▶ [YOUR TASK]
Transcribe all of the records exactly, leaving every line as it is.

▶ [DATA FOR THIS TASK]
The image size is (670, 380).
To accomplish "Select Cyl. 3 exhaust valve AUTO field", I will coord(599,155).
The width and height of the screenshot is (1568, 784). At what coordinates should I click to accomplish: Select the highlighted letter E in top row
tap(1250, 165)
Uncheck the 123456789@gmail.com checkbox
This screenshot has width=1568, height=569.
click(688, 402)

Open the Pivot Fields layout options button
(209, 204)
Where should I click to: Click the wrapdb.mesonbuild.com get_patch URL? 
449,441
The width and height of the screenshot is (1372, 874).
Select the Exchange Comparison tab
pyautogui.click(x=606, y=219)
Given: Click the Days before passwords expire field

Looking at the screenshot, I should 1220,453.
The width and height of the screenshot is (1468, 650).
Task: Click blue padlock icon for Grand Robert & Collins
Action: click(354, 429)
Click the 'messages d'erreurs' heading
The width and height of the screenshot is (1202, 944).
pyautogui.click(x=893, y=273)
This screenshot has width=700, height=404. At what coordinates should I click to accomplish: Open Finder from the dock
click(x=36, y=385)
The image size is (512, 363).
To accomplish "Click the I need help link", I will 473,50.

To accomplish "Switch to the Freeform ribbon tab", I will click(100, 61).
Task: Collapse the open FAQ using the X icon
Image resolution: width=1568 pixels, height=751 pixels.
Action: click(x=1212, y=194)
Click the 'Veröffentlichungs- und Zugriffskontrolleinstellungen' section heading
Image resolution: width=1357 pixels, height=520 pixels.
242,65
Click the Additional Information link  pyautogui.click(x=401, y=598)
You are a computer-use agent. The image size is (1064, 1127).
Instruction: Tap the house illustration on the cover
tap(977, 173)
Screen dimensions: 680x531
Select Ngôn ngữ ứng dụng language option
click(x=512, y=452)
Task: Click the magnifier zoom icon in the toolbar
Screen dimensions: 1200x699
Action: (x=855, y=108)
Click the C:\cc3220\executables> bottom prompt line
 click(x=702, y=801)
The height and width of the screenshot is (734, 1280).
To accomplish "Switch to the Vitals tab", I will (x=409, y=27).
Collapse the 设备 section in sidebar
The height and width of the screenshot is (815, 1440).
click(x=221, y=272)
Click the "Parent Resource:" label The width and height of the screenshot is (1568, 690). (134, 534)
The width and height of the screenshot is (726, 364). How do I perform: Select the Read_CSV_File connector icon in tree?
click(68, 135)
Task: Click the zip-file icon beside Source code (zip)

▶ [SOLUTION TO THIS EXERCISE]
The image size is (670, 380).
To accomplish "Select Cyl. 3 exhaust valve AUTO field", I will coord(599,155).
The width and height of the screenshot is (1568, 784). At what coordinates should I click to accomplish: Select the highlighted letter E in top row
tap(1250, 165)
Uncheck the 123456789@gmail.com checkbox
This screenshot has width=1568, height=569.
click(688, 402)

Open the Pivot Fields layout options button
(209, 204)
Where should I click to: Click the wrapdb.mesonbuild.com get_patch URL? 
449,441
The width and height of the screenshot is (1372, 874).
Select the Exchange Comparison tab
pyautogui.click(x=606, y=219)
Given: Click the Days before passwords expire field

Looking at the screenshot, I should 1220,453.
The width and height of the screenshot is (1468, 650).
Task: Click blue padlock icon for Grand Robert & Collins
Action: click(354, 429)
Click the 'messages d'erreurs' heading
The width and height of the screenshot is (1202, 944).
pyautogui.click(x=893, y=273)
This screenshot has width=700, height=404. At what coordinates should I click to accomplish: Open Finder from the dock
click(x=36, y=385)
The image size is (512, 363).
To accomplish "Click the I need help link", I will 473,50.

To accomplish "Switch to the Freeform ribbon tab", I will click(100, 61).
Task: Collapse the open FAQ using the X icon
Image resolution: width=1568 pixels, height=751 pixels.
Action: click(x=1212, y=194)
Click the 'Veröffentlichungs- und Zugriffskontrolleinstellungen' section heading
Image resolution: width=1357 pixels, height=520 pixels.
242,65
Click the Additional Information link  pyautogui.click(x=401, y=598)
You are a computer-use agent. The image size is (1064, 1127).
Instruction: Tap the house illustration on the cover
tap(977, 173)
Screen dimensions: 680x531
Select Ngôn ngữ ứng dụng language option
click(x=512, y=452)
Task: Click the magnifier zoom icon in the toolbar
Screen dimensions: 1200x699
Action: (x=855, y=108)
Click the C:\cc3220\executables> bottom prompt line
 click(x=702, y=801)
The height and width of the screenshot is (734, 1280).
To accomplish "Switch to the Vitals tab", I will (x=409, y=27).
Collapse the 设备 section in sidebar
The height and width of the screenshot is (815, 1440).
click(x=221, y=272)
Click the "Parent Resource:" label The width and height of the screenshot is (1568, 690). (134, 534)
The width and height of the screenshot is (726, 364). How do I perform: Select the Read_CSV_File connector icon in tree?
click(68, 135)
Task: Click the zip-file icon beside Source code (zip)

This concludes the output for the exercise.